-- start LISTING --

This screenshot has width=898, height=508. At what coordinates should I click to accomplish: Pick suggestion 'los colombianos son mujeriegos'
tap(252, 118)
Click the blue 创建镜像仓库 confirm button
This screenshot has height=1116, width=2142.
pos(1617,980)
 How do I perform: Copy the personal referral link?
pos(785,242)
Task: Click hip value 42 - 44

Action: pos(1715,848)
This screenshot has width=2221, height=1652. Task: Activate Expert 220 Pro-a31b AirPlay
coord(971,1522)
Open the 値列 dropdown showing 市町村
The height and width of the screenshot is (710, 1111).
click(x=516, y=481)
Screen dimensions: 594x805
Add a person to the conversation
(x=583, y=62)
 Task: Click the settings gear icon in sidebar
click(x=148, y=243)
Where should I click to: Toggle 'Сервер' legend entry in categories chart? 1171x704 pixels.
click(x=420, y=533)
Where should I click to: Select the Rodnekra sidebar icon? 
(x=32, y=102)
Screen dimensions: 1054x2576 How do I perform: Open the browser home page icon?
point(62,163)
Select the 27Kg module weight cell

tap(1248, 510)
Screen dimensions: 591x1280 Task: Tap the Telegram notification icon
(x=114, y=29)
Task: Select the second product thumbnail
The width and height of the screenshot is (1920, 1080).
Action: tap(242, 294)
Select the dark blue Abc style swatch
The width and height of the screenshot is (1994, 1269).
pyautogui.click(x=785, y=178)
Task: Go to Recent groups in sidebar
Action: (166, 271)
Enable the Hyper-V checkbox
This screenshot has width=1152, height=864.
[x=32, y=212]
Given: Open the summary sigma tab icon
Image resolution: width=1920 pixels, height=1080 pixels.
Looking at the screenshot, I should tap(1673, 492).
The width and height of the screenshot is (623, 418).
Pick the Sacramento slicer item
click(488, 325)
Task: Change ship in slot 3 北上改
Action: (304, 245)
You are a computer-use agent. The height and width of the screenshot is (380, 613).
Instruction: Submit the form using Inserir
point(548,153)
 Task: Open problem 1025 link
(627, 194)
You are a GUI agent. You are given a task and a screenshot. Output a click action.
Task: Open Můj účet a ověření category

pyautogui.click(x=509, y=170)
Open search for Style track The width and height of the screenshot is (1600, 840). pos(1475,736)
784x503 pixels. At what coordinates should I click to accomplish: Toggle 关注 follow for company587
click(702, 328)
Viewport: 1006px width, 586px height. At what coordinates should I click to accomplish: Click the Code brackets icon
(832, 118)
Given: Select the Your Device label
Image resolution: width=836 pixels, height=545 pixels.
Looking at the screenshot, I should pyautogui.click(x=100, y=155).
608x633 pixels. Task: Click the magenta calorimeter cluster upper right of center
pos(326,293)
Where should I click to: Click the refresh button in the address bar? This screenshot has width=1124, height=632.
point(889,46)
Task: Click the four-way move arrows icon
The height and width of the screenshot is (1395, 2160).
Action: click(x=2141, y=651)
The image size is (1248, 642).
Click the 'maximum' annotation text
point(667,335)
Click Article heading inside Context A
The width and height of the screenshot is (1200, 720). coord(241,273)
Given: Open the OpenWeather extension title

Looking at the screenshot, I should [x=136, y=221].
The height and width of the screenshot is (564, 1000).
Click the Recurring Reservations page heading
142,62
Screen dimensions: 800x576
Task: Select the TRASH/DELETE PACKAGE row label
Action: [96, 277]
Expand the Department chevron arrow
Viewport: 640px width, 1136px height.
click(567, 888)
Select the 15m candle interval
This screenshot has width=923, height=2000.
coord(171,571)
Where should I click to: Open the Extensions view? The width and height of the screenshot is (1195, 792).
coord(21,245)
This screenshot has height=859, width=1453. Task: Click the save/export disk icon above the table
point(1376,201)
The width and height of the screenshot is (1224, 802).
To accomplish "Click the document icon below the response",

-- end LISTING --

Copy out every one of the rows above, word for word and in the same order, without changing anything.

This screenshot has width=898, height=508. At what coordinates should I click to accomplish: Pick suggestion 'los colombianos son mujeriegos'
tap(252, 118)
Click the blue 创建镜像仓库 confirm button
This screenshot has height=1116, width=2142.
pos(1617,980)
 How do I perform: Copy the personal referral link?
pos(785,242)
Task: Click hip value 42 - 44

Action: pos(1715,848)
This screenshot has width=2221, height=1652. Task: Activate Expert 220 Pro-a31b AirPlay
coord(971,1522)
Open the 値列 dropdown showing 市町村
The height and width of the screenshot is (710, 1111).
click(x=516, y=481)
Screen dimensions: 594x805
Add a person to the conversation
(x=583, y=62)
 Task: Click the settings gear icon in sidebar
click(x=148, y=243)
Where should I click to: Toggle 'Сервер' legend entry in categories chart? 1171x704 pixels.
click(x=420, y=533)
Where should I click to: Select the Rodnekra sidebar icon? 
(x=32, y=102)
Screen dimensions: 1054x2576 How do I perform: Open the browser home page icon?
point(62,163)
Select the 27Kg module weight cell

tap(1248, 510)
Screen dimensions: 591x1280 Task: Tap the Telegram notification icon
(x=114, y=29)
Task: Select the second product thumbnail
The width and height of the screenshot is (1920, 1080).
Action: tap(242, 294)
Select the dark blue Abc style swatch
The width and height of the screenshot is (1994, 1269).
pyautogui.click(x=785, y=178)
Task: Go to Recent groups in sidebar
Action: (166, 271)
Enable the Hyper-V checkbox
This screenshot has width=1152, height=864.
[x=32, y=212]
Given: Open the summary sigma tab icon
Image resolution: width=1920 pixels, height=1080 pixels.
Looking at the screenshot, I should tap(1673, 492).
The width and height of the screenshot is (623, 418).
Pick the Sacramento slicer item
click(488, 325)
Task: Change ship in slot 3 北上改
Action: (304, 245)
You are a computer-use agent. The height and width of the screenshot is (380, 613).
Instruction: Submit the form using Inserir
point(548,153)
 Task: Open problem 1025 link
(627, 194)
You are a GUI agent. You are given a task and a screenshot. Output a click action.
Task: Open Můj účet a ověření category

pyautogui.click(x=509, y=170)
Open search for Style track The width and height of the screenshot is (1600, 840). pos(1475,736)
784x503 pixels. At what coordinates should I click to accomplish: Toggle 关注 follow for company587
click(702, 328)
Viewport: 1006px width, 586px height. At what coordinates should I click to accomplish: Click the Code brackets icon
(832, 118)
Given: Select the Your Device label
Image resolution: width=836 pixels, height=545 pixels.
Looking at the screenshot, I should pyautogui.click(x=100, y=155).
608x633 pixels. Task: Click the magenta calorimeter cluster upper right of center
pos(326,293)
Where should I click to: Click the refresh button in the address bar? This screenshot has width=1124, height=632.
point(889,46)
Task: Click the four-way move arrows icon
The height and width of the screenshot is (1395, 2160).
Action: click(x=2141, y=651)
The image size is (1248, 642).
Click the 'maximum' annotation text
point(667,335)
Click Article heading inside Context A
The width and height of the screenshot is (1200, 720). coord(241,273)
Given: Open the OpenWeather extension title

Looking at the screenshot, I should [x=136, y=221].
The height and width of the screenshot is (564, 1000).
Click the Recurring Reservations page heading
142,62
Screen dimensions: 800x576
Task: Select the TRASH/DELETE PACKAGE row label
Action: [96, 277]
Expand the Department chevron arrow
Viewport: 640px width, 1136px height.
click(567, 888)
Select the 15m candle interval
This screenshot has width=923, height=2000.
coord(171,571)
Where should I click to: Open the Extensions view? The width and height of the screenshot is (1195, 792).
coord(21,245)
This screenshot has height=859, width=1453. Task: Click the save/export disk icon above the table
point(1376,201)
The width and height of the screenshot is (1224, 802).
To accomplish "Click the document icon below the response",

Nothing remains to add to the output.